Each line below from the one containing "This screenshot has width=1378, height=618." through the one containing "Viewport: 449px width, 241px height." is to be given again exactly, and no line outside that span.

--- RECORDS FOR THE TASK Enclosed Below ---

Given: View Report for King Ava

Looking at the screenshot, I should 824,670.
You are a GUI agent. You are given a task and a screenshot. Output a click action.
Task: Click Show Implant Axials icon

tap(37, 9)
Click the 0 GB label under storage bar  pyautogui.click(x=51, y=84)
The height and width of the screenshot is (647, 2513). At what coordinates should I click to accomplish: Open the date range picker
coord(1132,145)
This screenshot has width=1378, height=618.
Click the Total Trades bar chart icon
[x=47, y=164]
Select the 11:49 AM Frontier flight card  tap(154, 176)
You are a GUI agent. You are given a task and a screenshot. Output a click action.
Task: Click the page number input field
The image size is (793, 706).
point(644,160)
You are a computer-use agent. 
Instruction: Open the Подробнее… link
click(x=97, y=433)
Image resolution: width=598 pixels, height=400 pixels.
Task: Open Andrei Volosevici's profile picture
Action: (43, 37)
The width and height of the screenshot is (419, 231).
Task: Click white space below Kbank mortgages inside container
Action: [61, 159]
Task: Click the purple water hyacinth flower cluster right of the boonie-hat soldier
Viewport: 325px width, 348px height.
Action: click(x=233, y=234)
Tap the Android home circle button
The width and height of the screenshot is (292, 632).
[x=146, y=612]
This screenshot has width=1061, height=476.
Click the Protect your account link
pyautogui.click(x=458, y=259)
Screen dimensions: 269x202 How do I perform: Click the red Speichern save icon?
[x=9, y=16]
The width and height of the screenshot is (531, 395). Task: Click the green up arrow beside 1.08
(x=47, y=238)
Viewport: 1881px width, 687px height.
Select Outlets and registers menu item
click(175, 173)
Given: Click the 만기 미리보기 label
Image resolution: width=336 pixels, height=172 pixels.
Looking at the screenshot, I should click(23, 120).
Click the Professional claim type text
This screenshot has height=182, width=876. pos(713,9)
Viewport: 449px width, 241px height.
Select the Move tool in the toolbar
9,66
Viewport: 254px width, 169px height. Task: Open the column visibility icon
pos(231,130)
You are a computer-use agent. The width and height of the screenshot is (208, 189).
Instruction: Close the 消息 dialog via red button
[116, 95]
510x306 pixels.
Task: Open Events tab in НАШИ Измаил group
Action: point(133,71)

--- End of Enclosed RECORDS FOR THE TASK ---

→ TASK SOLUTION:
This screenshot has width=1378, height=618.
Click the Total Trades bar chart icon
[x=47, y=164]
Select the 11:49 AM Frontier flight card  tap(154, 176)
You are a GUI agent. You are given a task and a screenshot. Output a click action.
Task: Click the page number input field
The image size is (793, 706).
point(644,160)
You are a computer-use agent. 
Instruction: Open the Подробнее… link
click(x=97, y=433)
Image resolution: width=598 pixels, height=400 pixels.
Task: Open Andrei Volosevici's profile picture
Action: (43, 37)
The width and height of the screenshot is (419, 231).
Task: Click white space below Kbank mortgages inside container
Action: [61, 159]
Task: Click the purple water hyacinth flower cluster right of the boonie-hat soldier
Viewport: 325px width, 348px height.
Action: click(x=233, y=234)
Tap the Android home circle button
The width and height of the screenshot is (292, 632).
[x=146, y=612]
This screenshot has width=1061, height=476.
Click the Protect your account link
pyautogui.click(x=458, y=259)
Screen dimensions: 269x202 How do I perform: Click the red Speichern save icon?
[x=9, y=16]
The width and height of the screenshot is (531, 395). Task: Click the green up arrow beside 1.08
(x=47, y=238)
Viewport: 1881px width, 687px height.
Select Outlets and registers menu item
click(175, 173)
Given: Click the 만기 미리보기 label
Image resolution: width=336 pixels, height=172 pixels.
Looking at the screenshot, I should click(23, 120).
Click the Professional claim type text
This screenshot has height=182, width=876. pos(713,9)
Viewport: 449px width, 241px height.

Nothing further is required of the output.